What this means is that physicians and other providers that use different EHRs will be able to send and receive Direct messages between their systems. That will enable them to meet an important criterion of Meaningful Use Stage 2, which began Jan. 1. The government EHR incentive program requires them to exchange clinical summaries with other providers at transitions of care, such as hospital discharges and referrals to specialists.

To attest to Meaningful Use, providers must use EHR technology that has been certified as conforming to the 2014 edition of the government's certification standards. These standards include the ability to exchange Direct messages. As a result of that mandate, Blair noted, the majority of physicians will soon have Direct-capable EHRs. It will take hospitals a couple of years to switch over, but he expects at least half of them to be Direct-capable this year.

All of this activity will greatly accelerate Direct adoption. MedAllies anticipates it will bring up 100,000 providers on its network this year, Blair said, adding that Direct usage will increase as the technology achieves critical mass. "I think you'll see the industry moving to this over the next 24 months. And as the penetration increases, there will be more usage."

Meanwhile, the standards for searching HISP directories for Direct providers' addresses are still being worked out. The Office of the National Coordinator of Health IT (ONC) has developed a specification called HPD Plus for this purpose, Blair said, and that should be finalized by spring. But there's still disagreement among experts about whether EHRs themselves should search the directories or whether EHR users should do that through their own HISPs.

## ASSIGNED TASK 1
Answer these questions from the passage on Direct messaging:
(a) When did Meaningful Use Stage 2 begin?
(b) How many providers does MedAllies expect to bring up on its network this year?
(c) What specification has the ONC developed for searching HISP directories?
## ASSIGNED TASK 2
Repeat everything in the passage on Direct messaging from "Meanwhile, the standards" down to "their own HISPs.".

## DATASET EXTRACT
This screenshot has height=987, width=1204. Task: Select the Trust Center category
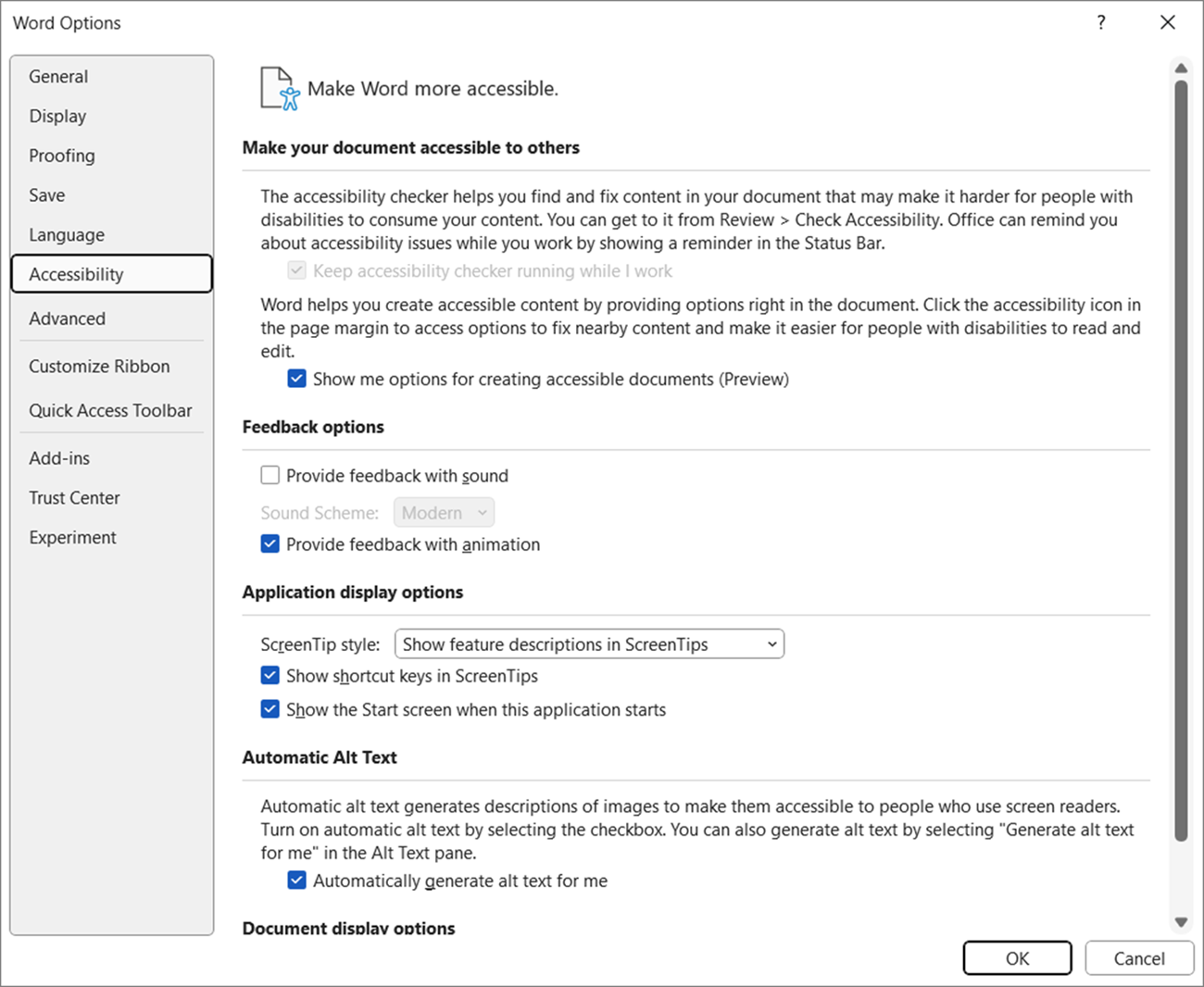click(74, 497)
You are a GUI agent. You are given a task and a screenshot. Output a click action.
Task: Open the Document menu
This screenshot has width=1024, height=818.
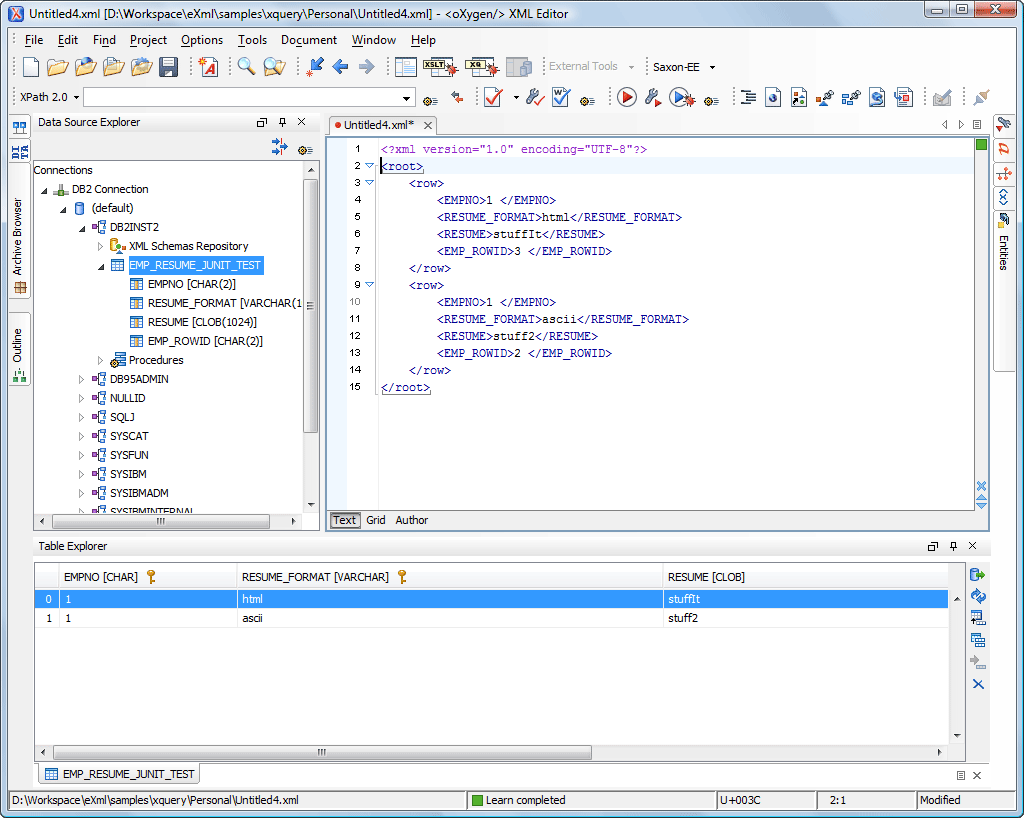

## FINAL ANSWER 1
(a) Jan. 1.
(b) 100,000.
(c) HPD Plus.

## FINAL ANSWER 2
Meanwhile, the standards for searching HISP directories for Direct providers' addresses are still being worked out. The Office of the National Coordinator of Health IT (ONC) has developed a specification called HPD Plus for this purpose, Blair said, and that should be finalized by spring. But there's still disagreement among experts about whether EHRs themselves should search the directories or whether EHR users should do that through their own HISPs.